How to use sesame milk vs almond milk
- Incorporate into muffins, cakes, and bread.
- Pour over cereal or mix into oatmeal.
- Make a sesame latte.
- Churn sesame-flavored ice cream.
- Create Asian-inspired desserts like black sesame mochi cake, pudding, or sesame soup.
- Create light, plant-based puddings or ice cream.
- Blend with fruits and veg for a nutritious smoothie.
- Use in baking, especially to enhance almond-based desserts like almond flour cookies.
- Make overnight chia pudding.
- Add to delicious savory dishes like cauliflower puree, creamed spinach, and more.
Can you substitute sesame milk for almond milk?
Since sesame milk and almond milk both have slightly creamy textures and nutty flavor profiles, they’re quite versatile as substitutes for each other in many recipes. However, always keep in mind that sesame milk has a much more distinct taste in comparison that can alter a dish or drink. For example, using sesame milk in a latte will instantly turn it into a sesame latte, whereas pouring almond milk into a latte would still make it a regular latte with non-dairy milk.
Nutrition: Sesame milk vs almond milk
While almond milk has one of the lowest protein contents around, sesame milk is actually considered a complete protein as it contains all of the essential amino acids (the ones your body doesn’t make on its own). Sesame milk is richer in protein than many plant-based milks and has the same amount per cup as regular cow milk (8g). Where almond milk shines is it’s low-fat content and low-calorie content, making it a favorite among many. It is also fortified with calcium, giving you 45% of your daily value.
Sesame milk is particularly great for vegans as it contains plenty of vitamin B12 and a fair amount of iron too! At the same time, almond milk contains a healthy amount of vitamin E, which has a protective effect on the body.
|Per 1 cup (237 ml/8 oz.)||Calories||Total fat (sat. fat)||Total carbs||Total sugars (incl. added)||Protein||Calcium||Vit D|
|Sesame milk||90||5 g (0.5 g)||2 g||0 g||8 g||30% DV||25% DV|
|Almond milk||30||2.5 g (0 g)||1 g||0 g||1 g||45% DV||25% DV|
How to store sesame milk and almond milk
Before opening, sesame milk and almond milk are typically shelf-stable for quite a few months. But once opened, you’ll want to store it in the fridge. Almond milk will last around 1 – 2 months unopened in your pantry and opened in the fridge for about 7 – 10 days, sometimes longer, sometimes shorter, especially if you’re making your own almond milk. According to the brand Hope and Sesame, their sesame milk should be consumed within 10 days. If you’re making your own sesame milk, you’ll want to consume it within just 3 days.

§ PARTS OF THE EXERCISE
a) According to the sesame and almond milk text, how much protein does one cup of sesame milk contain?
b) Using the sesame and almond milk text, explain why you should be careful when substituting sesame milk for almond milk.
c) Continue the sesame and almond milk text from where it stops.

Dataset entries:
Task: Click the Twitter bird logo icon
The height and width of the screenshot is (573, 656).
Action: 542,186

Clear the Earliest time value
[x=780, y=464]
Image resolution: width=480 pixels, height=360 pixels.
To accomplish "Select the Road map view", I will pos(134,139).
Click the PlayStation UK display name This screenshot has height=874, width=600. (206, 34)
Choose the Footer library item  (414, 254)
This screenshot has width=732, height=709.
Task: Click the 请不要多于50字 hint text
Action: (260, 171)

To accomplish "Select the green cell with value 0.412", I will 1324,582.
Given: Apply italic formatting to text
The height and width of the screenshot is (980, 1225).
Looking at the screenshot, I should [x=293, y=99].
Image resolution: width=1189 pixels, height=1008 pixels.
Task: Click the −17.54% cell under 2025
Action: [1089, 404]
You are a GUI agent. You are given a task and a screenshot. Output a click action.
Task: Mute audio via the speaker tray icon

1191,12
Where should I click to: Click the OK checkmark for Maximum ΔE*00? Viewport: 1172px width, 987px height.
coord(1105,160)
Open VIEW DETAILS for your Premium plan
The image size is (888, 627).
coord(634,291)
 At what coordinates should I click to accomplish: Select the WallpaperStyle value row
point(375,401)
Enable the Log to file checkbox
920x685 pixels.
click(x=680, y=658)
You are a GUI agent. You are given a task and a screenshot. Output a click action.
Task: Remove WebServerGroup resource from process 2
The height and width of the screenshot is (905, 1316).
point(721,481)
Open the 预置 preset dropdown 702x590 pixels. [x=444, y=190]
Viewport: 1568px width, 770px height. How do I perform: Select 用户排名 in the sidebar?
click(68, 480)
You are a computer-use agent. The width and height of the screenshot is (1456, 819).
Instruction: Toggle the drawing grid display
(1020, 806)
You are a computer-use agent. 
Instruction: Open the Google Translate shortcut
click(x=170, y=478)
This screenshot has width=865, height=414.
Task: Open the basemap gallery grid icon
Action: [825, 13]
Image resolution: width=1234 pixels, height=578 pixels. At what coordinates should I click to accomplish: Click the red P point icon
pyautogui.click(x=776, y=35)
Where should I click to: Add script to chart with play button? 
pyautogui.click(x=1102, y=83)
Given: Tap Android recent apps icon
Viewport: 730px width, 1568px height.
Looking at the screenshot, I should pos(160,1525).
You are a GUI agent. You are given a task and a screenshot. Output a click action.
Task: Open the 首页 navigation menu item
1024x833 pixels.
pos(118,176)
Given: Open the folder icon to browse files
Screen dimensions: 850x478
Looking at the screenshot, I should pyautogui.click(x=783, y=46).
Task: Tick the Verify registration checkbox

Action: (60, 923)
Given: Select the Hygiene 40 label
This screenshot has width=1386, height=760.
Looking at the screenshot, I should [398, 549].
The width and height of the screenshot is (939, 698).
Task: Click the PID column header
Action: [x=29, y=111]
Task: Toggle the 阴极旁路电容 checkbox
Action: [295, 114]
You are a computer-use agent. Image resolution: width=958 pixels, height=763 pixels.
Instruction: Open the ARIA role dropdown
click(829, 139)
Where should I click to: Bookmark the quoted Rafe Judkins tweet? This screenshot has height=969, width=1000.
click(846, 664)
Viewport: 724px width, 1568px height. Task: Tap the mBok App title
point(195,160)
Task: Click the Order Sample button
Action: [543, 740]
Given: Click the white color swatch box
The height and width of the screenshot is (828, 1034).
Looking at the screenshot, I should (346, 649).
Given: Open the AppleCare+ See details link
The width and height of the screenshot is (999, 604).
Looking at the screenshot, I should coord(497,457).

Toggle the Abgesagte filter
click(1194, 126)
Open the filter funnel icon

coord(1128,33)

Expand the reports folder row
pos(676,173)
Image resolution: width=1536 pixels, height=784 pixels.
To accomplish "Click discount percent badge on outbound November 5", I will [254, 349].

§ TASK ANSWERS
a) One cup of sesame milk contains 8 g of protein, the same amount as regular cow milk.

b) Sesame milk has a much more distinct taste than almond milk, so it can change the dish or drink. For example, adding sesame milk to a latte turns it into a sesame latte, while almond milk leaves it a regular latte with non-dairy milk.

c)
Sesame milk vs almond milk: What’s the verdict?
The verdict is a little bit like choosing between an old favorite and an exciting new option in the realm of non-dairy milk. Almond milk is a well-known staple and is ideal for its neutral taste, versatile texture, and availability. It’s a go-to if you’re looking for something light for coffee, cereal, and baking. But sesame milk offers a special twist that can elevate desserts, sauces, and soups and provide a little nuance to your recipes. It’s all about using their qualities to your advantage and finding their place in your kitchen!
Sesame milk can be a healthy choice as it’s naturally rich in nutrients like iron, calcium, and healthy fats, which can be beneficial for bone health and general well-being. It’s also typically fortified with vitamins and minerals to match the nutritional profile of cow’s milk.
Sesame seeds are often considered a superfood as they pack a nutritional punch in such a small package. They are rich in heart-healthy monounsaturated and polyunsaturated fats and abundant in essential minerals like calcium, magnesium, and iron. Not only that, but they also provide a good dose of antioxidants, fiber, and plant-based protein. Like anything, though, it’s best to consume them in moderation, as their calorie content can add up quickly.